The skin is a well-known target of thyroid hormone (TH). TH action is finely controlled by the deiodinase family of enzymes, responsible of the tissue-specific activation and inactivation of the prohormone thyroxine (T4). We report that the type 3 deiodinase (D3), the principal terminator of TH action, is required for the normal epidermal proliferation.
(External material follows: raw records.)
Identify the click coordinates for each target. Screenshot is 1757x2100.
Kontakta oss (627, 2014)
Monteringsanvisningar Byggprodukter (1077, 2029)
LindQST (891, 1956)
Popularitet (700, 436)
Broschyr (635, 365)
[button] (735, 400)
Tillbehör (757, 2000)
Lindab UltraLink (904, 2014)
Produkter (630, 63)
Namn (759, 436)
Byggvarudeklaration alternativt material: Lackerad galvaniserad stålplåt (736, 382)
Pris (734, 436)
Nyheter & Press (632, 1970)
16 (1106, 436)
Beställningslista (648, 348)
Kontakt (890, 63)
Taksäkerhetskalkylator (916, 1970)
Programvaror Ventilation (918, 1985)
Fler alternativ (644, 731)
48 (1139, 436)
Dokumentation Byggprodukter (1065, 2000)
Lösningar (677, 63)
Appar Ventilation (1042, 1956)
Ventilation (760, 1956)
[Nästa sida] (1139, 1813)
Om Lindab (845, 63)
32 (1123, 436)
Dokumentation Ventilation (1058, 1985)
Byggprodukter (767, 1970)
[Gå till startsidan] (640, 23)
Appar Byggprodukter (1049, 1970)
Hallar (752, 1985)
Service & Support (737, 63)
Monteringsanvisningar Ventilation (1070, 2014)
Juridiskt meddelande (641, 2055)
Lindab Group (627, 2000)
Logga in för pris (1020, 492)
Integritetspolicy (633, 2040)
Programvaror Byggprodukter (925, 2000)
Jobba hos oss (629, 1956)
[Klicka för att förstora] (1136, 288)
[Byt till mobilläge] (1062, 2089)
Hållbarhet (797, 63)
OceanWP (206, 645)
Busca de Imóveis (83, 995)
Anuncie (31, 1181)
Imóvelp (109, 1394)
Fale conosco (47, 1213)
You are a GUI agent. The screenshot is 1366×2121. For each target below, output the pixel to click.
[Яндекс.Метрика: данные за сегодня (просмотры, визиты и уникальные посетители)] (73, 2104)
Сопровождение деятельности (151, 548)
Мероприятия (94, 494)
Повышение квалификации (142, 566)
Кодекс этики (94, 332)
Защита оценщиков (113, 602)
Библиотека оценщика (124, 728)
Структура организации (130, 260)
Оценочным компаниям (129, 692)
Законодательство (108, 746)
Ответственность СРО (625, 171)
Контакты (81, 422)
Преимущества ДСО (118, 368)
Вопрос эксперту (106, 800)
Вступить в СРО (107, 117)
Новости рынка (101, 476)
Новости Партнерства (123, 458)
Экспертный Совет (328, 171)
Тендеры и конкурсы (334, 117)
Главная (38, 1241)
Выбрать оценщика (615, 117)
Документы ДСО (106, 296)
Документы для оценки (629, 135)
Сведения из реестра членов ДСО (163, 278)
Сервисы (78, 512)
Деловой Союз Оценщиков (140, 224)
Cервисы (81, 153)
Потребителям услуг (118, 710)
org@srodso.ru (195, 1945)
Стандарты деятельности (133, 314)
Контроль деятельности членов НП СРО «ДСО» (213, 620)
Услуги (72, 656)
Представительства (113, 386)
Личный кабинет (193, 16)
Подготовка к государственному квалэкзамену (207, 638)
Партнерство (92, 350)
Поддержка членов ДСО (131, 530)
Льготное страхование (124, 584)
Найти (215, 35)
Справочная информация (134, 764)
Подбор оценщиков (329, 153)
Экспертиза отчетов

D3-depleted keratinocytes show a proliferative defect, associated with a trend toward early differentiation. K14CRE-Dio3Fl/Fl mice, in the absence of D3 only in epidermis, present an alterated epidermal phenotype characterized by a thinner epidermis, reduced levels of K14 (specific marker for the basal proliferating cells) and slowed T4 clearance. These manifestations affect on epidermal regeneration processes in which a proper balance between cellular proliferation and differentiation is strictly required. We found a massive induction of D3 during early phases of wound healing, when the cellular environment requires an increased proliferation necessary to repair the damage. Moreover, K14CRE-Dio3Fl/Fl mice show a defective wound repair compared to WT mice, with a delayed wound closure, caused by a decrease of proliferation. In conclusion, we show that the D3 enzyme is employed to attenuate TH-signaling in skin, providing a striking example of how a circulating hormone can be tissue-specifically attenuated to influence local requirement.